S’inspirant des après-skis à l’autrichienne et des shows en plein air dans les boîtes de nuit d’Ibiza, les après-midis et soirées festives débutent en 2007 à La Folie Douce Val d’Isère, et les spectacles trois ans plus tard. « On est allés voir le lancement du Lío à Ibiza. On a vu le chorégraphe, on a dit qu'on allait le faire en montagne. Il a pris peur pour le froid, mais nous on a continué. On a pris un chorégraphe russe qui n'avait pas peur du froid ! » explique Luc Reversade. En effet, la température parfois polaire oblige à une logistique bien rodée. Les artistes sont équipés des mêmes collants thermiques que les patineurs artistiques, et se relaient pour ne pas rester plus de six minutes sur scène avant d’aller se réchauffer dans les loges. Les enceintes sont tropicalisées et résistent jusqu’à -50°C. Au-delà du spectacle, c’est la logistique du bar qui pose parfois problème.
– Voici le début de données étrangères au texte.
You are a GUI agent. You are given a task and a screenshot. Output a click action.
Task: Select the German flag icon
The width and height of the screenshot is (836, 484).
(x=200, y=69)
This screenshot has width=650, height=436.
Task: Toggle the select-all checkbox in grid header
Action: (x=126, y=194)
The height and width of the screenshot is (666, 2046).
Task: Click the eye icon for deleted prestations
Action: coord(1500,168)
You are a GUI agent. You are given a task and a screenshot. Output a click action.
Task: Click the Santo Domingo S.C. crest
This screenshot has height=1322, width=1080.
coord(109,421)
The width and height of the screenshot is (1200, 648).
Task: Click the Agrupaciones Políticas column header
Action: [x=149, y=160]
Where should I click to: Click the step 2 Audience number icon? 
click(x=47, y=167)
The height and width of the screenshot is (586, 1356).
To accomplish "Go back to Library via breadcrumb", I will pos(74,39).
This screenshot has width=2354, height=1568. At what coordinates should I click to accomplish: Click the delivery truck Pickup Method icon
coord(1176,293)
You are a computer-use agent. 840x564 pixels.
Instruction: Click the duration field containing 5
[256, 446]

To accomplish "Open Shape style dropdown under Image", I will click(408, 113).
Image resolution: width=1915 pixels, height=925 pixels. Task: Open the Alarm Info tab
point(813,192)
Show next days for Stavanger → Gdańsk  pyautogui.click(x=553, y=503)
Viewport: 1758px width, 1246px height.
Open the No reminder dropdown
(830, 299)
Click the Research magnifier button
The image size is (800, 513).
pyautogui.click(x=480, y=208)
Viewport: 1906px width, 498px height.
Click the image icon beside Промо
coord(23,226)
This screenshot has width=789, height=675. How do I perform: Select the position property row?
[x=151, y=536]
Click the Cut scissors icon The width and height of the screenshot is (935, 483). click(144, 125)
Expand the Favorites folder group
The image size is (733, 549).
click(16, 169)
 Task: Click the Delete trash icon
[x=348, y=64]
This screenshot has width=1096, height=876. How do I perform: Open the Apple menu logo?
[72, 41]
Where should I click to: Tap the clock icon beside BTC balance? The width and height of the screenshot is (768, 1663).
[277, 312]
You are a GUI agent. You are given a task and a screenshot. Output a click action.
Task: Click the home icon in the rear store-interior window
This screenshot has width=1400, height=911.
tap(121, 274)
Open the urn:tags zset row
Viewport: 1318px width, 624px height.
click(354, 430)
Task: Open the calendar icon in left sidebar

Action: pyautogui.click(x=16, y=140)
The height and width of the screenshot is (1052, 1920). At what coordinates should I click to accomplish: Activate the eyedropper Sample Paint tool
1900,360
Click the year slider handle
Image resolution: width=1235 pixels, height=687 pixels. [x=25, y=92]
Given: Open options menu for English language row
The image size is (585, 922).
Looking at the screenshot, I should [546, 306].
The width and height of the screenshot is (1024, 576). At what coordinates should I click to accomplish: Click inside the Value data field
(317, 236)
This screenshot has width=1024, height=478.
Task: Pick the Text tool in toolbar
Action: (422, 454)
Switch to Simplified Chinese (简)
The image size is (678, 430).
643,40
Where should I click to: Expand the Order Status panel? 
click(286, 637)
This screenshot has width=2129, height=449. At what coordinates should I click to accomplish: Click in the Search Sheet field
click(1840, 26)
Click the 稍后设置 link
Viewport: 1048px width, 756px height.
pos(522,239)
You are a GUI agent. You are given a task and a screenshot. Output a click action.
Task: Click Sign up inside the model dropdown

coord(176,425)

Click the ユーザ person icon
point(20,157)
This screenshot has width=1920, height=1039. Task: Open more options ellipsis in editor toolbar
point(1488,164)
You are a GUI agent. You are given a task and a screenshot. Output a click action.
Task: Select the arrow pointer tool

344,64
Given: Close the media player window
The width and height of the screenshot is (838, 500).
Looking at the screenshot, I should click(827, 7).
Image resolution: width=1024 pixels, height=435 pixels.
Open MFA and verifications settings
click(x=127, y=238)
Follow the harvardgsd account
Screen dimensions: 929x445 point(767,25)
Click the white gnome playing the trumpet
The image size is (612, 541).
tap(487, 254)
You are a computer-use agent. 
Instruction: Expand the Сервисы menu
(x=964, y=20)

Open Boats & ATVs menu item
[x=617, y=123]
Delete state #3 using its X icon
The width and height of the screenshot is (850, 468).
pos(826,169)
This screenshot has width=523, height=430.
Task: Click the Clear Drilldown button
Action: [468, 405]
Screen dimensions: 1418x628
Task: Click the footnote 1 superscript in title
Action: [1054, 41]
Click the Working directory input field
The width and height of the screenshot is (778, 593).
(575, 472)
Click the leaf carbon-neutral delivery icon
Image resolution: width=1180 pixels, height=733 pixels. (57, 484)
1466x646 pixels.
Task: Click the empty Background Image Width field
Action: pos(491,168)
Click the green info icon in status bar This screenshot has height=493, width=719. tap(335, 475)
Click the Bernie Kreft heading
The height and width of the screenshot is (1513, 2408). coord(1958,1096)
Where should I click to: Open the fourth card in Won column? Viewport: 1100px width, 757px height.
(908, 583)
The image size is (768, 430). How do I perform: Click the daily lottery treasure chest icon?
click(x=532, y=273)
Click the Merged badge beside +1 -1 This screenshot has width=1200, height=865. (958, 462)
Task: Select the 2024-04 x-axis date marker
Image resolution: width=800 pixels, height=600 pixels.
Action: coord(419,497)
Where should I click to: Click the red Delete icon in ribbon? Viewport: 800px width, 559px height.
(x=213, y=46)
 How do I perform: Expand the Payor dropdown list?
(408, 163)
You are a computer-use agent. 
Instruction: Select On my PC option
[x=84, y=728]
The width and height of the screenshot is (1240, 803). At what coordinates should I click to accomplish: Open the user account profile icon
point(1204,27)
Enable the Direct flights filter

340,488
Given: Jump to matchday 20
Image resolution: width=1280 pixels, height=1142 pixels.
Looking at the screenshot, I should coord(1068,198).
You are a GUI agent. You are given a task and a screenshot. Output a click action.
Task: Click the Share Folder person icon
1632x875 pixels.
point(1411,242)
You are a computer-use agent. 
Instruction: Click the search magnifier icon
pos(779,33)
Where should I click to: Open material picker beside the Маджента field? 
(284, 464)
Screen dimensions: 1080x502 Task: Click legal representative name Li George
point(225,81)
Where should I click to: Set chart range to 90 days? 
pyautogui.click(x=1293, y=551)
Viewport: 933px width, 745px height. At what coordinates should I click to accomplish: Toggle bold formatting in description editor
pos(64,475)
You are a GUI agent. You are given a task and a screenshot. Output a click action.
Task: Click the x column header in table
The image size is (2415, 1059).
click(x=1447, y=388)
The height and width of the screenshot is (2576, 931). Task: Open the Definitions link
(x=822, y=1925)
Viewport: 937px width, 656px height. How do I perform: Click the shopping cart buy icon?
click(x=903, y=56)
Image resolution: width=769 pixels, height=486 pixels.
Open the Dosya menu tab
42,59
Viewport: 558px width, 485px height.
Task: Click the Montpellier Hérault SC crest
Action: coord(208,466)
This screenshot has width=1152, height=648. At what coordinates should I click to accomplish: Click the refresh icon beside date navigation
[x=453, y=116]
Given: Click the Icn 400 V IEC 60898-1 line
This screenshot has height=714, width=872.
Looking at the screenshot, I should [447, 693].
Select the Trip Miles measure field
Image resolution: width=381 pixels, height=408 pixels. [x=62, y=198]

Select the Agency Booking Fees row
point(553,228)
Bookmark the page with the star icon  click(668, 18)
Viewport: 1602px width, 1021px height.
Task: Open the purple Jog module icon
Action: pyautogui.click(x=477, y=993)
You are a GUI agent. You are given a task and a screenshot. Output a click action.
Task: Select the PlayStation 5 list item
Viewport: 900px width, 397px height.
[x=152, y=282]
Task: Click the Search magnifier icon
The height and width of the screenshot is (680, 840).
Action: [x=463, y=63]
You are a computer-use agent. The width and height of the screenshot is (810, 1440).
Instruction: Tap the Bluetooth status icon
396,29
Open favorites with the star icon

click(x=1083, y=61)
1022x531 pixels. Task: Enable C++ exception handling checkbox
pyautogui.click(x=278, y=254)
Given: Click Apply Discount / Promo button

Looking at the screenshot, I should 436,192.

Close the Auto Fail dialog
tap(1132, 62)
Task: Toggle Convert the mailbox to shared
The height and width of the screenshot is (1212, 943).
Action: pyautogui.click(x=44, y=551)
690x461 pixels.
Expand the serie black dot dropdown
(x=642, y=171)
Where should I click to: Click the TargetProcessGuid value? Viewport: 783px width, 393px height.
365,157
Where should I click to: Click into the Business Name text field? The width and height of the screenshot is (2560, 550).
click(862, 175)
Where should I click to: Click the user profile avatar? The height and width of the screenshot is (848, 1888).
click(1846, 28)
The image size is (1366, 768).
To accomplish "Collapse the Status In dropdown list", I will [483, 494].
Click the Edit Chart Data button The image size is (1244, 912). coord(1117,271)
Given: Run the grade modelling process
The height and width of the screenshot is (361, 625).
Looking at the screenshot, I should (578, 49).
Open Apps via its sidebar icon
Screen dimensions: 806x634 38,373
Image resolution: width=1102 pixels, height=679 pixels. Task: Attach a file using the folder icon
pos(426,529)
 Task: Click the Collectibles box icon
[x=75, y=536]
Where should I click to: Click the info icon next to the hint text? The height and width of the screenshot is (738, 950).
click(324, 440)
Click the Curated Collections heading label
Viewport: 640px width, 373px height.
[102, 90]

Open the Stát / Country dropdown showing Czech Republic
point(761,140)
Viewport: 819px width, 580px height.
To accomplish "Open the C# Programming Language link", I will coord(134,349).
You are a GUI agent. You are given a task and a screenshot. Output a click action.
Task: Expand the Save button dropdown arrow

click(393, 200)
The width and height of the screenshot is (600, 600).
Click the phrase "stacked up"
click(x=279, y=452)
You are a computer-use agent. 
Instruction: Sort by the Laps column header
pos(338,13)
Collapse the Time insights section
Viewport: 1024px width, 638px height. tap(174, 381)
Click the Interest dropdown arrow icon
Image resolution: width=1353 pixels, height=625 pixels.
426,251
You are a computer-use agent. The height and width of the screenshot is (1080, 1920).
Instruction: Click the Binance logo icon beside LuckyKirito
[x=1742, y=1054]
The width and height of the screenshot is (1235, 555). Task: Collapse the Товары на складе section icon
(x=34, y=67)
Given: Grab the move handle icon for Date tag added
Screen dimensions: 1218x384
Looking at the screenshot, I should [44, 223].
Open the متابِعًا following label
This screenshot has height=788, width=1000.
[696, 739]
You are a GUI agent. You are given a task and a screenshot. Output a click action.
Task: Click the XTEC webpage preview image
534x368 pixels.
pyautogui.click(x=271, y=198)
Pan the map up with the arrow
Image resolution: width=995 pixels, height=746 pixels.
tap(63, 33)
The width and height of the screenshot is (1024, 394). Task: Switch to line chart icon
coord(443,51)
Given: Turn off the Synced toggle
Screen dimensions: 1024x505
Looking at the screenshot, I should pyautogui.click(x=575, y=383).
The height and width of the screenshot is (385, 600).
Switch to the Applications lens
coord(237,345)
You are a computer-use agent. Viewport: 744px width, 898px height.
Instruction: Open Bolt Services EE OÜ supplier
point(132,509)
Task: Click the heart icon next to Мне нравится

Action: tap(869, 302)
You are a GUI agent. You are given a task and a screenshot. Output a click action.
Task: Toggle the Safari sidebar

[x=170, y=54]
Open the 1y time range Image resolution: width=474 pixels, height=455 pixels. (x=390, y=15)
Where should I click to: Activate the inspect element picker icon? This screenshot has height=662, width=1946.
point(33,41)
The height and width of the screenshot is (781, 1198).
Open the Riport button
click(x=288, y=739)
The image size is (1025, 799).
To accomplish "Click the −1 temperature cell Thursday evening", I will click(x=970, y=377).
Les tireuses à bière qui gèlent, les bouteilles qui explosent, l’évacuation à ski des usagers lorsque la télécabine ferme à cause du vent…

Cette année, plusieurs chefs étoilés viendront quelques jours en cuisine à 2,400 mètres d’altitude.

La gastronomie au cœur de l’identité Folie Douce

L’autre défi se trouve dans les immenses sous-sols, dans les coulisses des restaurants, des espaces de stockages de denrées alimentaires et des quais de déchargement des produits frais, qui montent en télécabine. La Petite Cuisine, premier restaurant historique de La Folie Douce et self de qualité, sert à elle seule 1,200 couverts par jour. Sans compter La Fruitière, le restaurant de montagne moderne et locavore, le concept des trois caves — à vin, à fromage et à cigares —, le Butcher, où burgers et grillades se mangent sur le pouce, et le restaurant italien haut de gamme, Cucùcina, ouvert en décembre 2021 sous une immense hauteur sous plafond, où pizza à la truffe et côte de veau à la milanaise se dégustent face au Mont Blanc. Sans compter le nouveau concept de bocaux créé pendant le confinement et les épiceries dans les stations. 

  • Le menu locavore de La Fruitière © PG|YONDER.fr
  • Cucùcina Val d'Isère © PG|YONDER.fr

 

Ce n’est pas un hasard si la gastronomie est au cœur de l’identité Folie Douce. Luc Reversade a fait l’école hôtelière de Grenoble et a passé du temps dans les cuisines de Paul Bocuse. « Il a fallu s’adosser à de grands chefs pour avoir une expertise. On ne peut pas s’amuser si on a mal mangé » selon le patron, qui s’est allié depuis 12 ans à Frank Mischler, chef exécutif depuis 12 ans, fils de Fernand Mischler, doublement étoilé en Alsace à l’Auberge du Cheval Blanc, à qui il avait succédé. Particulièrement attentif à la provenance des produits, le chef s'approvisionne en priorité dans la région : fromages de Pierre Gay, MOF Fromager, bœuf issu d'élevages de Rhône-Alpes, crèmerie de la Ferme de l'Adroit, pain de Patrick Chevallot... tout est décrit par le menu sur la première page de la carte.

Cette année, plusieurs chefs étoilés viendront quelques jours en cuisine à 2,400 mètres d’altitude pour souder les troupes et apporter leur expérience à la nouvelle équipe. Frank Mischler lui-même se rend les étés à la Mère Brazier de Mathieu Vianney, deux étoiles Michelin à Lyon. Et comme sept concepts gastronomiques ne sont pas assez pour les Reversade, un food court sera inauguré à l’horizon 2023 dans l’ancienne gare du téléphérique attenant. L'histoire de la Folie Douce continue de s'écrire saison après saison.